1 - Notions générales

1.1 - Qu’appelle-t-on agenda ?”

Dans les sciences sociales, la notion d’agenda désigne la manière dont certains enjeux, problèmes ou thèmes accèdent à une visibilité et à une reconnaissance comme prioritaires, tandis que d’autres restent marginalisés ou invisibles. Parler d’agenda ne revient donc pas à dresser une liste de sujets, mais à interroger les processus par lesquels des problèmes sont sélectionnés, hiérarchisés et stabilisés dans le temps.

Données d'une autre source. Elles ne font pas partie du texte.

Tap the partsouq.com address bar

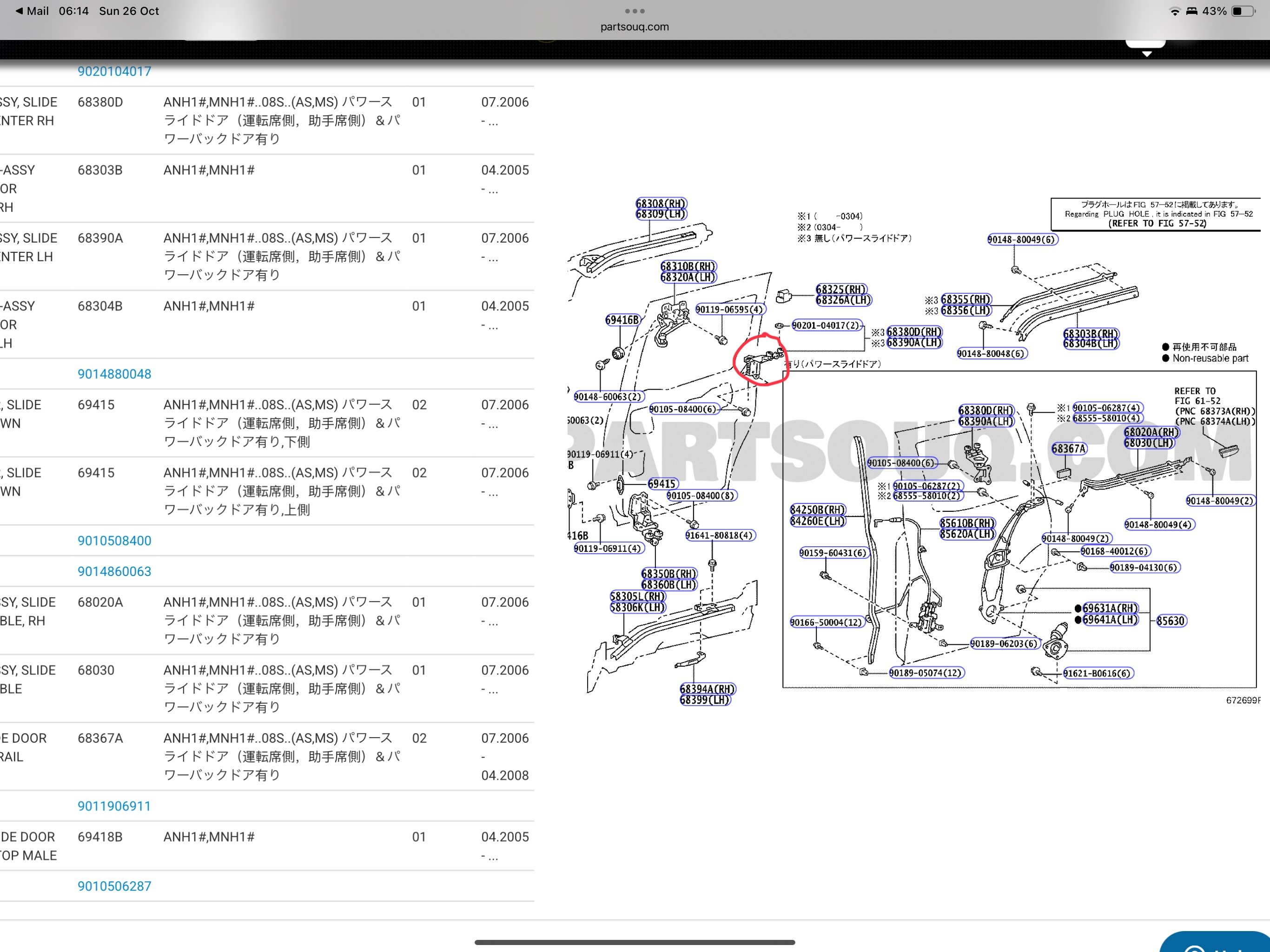pos(635,26)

Cette notion s’est imposée pour rendre compte d’un fait central : toutes les situations susceptibles de faire problème ne deviennent pas des problèmes publics. L’agenda fonctionne comme un dispositif de cadrage de la réalité sociale, à travers lequel s’opère une réduction nécessaire — mais politiquement et socialement située — de la complexité du monde.


1.2 Sélectivité : tous les problèmes n’accèdent pas à l’agenda

La première caractéristique fondamentale d’un agenda est sa sélectivité.
À un moment donné, seuls certains enjeux sont pris en charge, discutés, nommés ou traités, alors même que de nombreuses situations pourraient légitimement être considérées comme problématiques.

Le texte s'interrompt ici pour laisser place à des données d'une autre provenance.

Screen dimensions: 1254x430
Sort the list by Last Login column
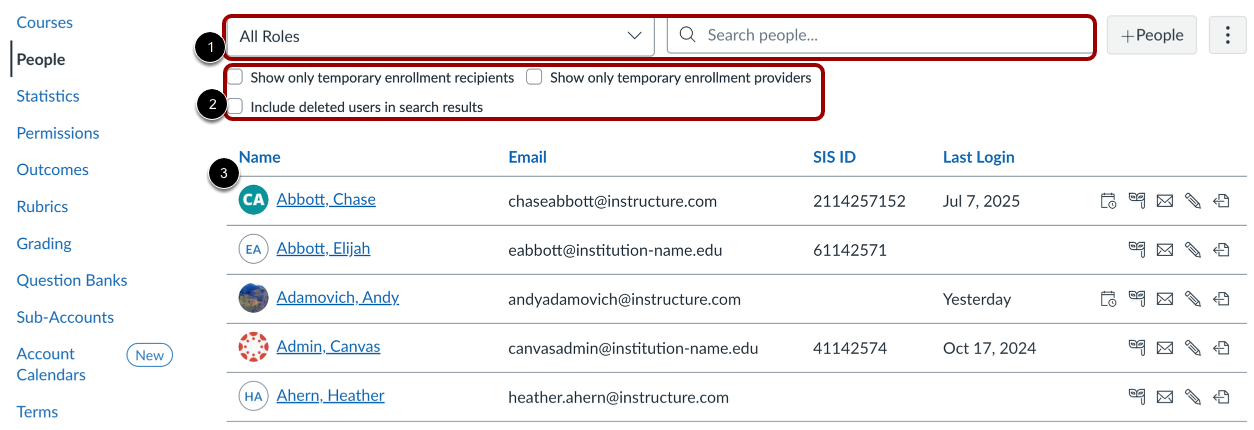tap(978, 157)
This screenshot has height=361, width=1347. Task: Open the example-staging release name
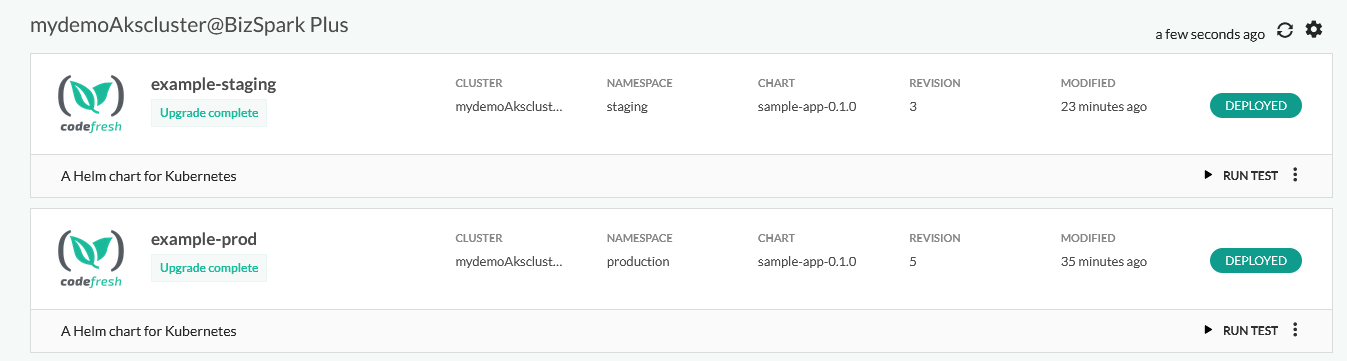213,84
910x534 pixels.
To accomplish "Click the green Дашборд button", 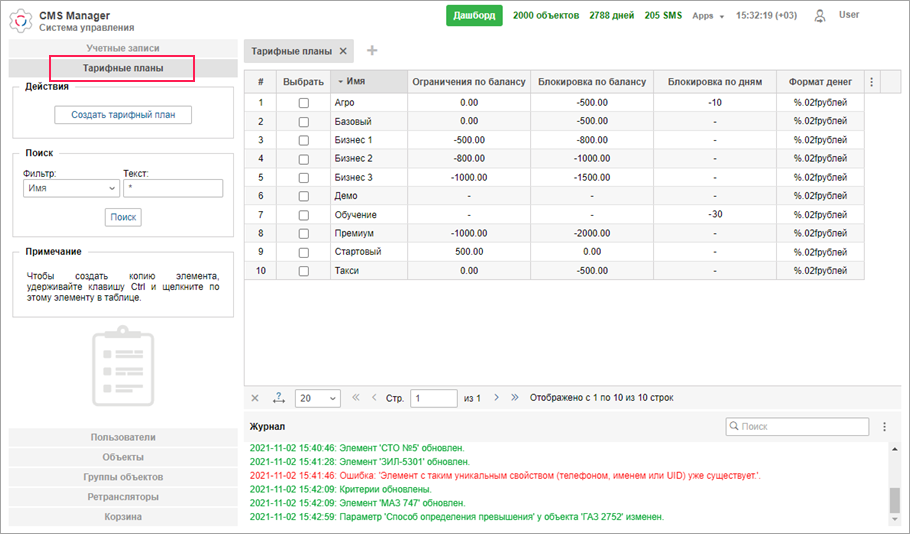I will pos(474,16).
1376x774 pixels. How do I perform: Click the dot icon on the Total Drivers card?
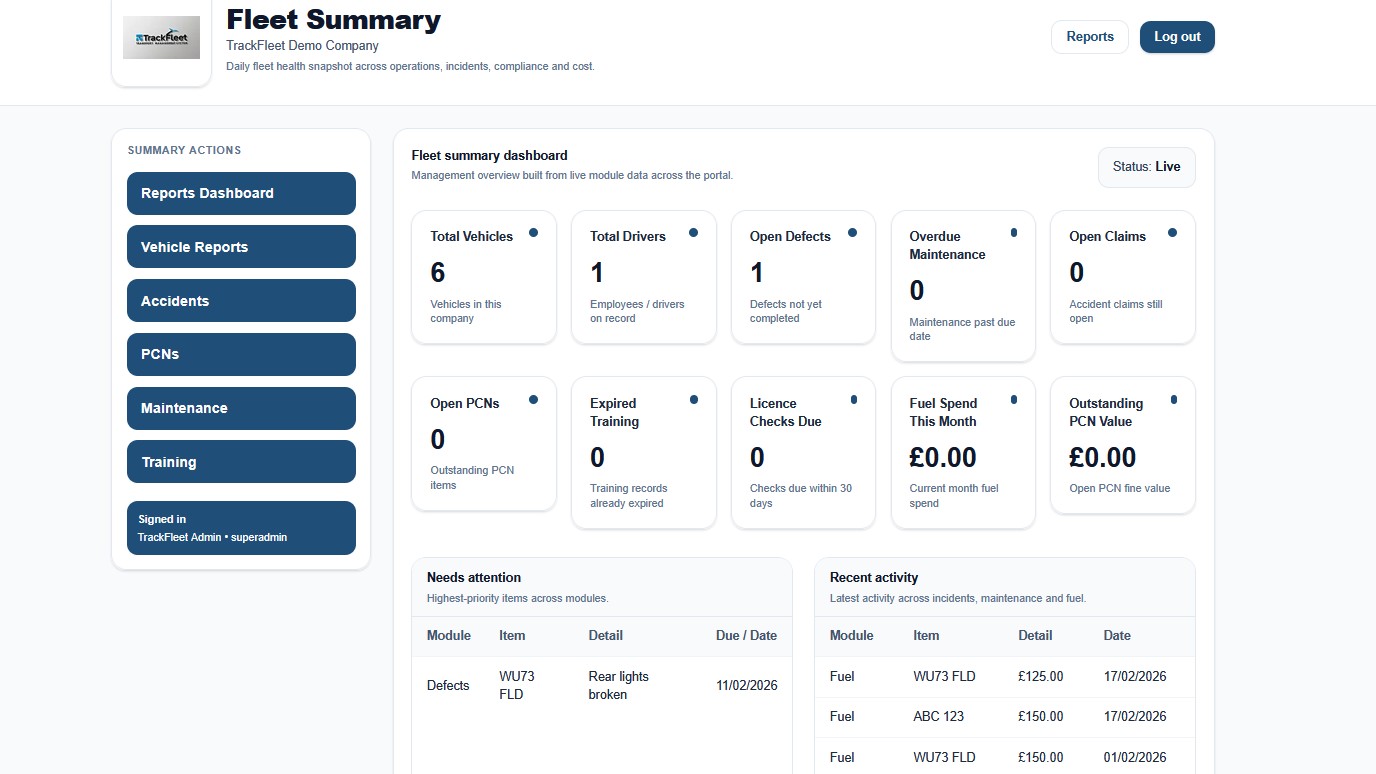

Cette sélectivité n’est ni neutre ni automatique. Elle résulte de multiples médiations : acteurs mobilisés, cadres interprétatifs disponibles, ressources organisationnelles, événements déclencheurs, rapports de pouvoir. Comme l’ont montré les travaux fondateurs sur les politiques publiques, un problème n’existe socialement que s’il est formulé comme tel, dans un langage et un cadre qui le rendent intelligible et recevable [@kingdon1984_agendas].

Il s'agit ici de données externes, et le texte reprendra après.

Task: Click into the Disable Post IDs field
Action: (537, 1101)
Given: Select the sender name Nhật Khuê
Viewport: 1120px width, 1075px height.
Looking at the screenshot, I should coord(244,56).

L’agenda permet ainsi de penser ce qui entre dans le champ du dicible et du traitable, mais aussi ce qui en reste durablement exclu.


1.3 Hiérarchisation : tous les enjeux n’ont pas le même poids

Un agenda ne se contente pas de sélectionner des enjeux : il les hiérarchise.
Certains problèmes sont perçus comme urgents, centraux, structurants, tandis que d’autres sont relégués à l’arrière-plan, traités de manière secondaire ou intermittente.

Cette hiérarchisation est dynamique et souvent instable. Elle dépend :

  • des arènes dans lesquelles les enjeux sont discutés,
  • des acteurs capables de maintenir un problème à l’agenda,
  • des controverses qui l’entourent,
  • et des contraintes institutionnelles ou médiatiques.

L’agenda rend ainsi visible non seulement ce dont on parle, mais l’ordre dans lequel on en parle, et la place relative accordée à chaque enjeu [@baumgartner2009_agendas].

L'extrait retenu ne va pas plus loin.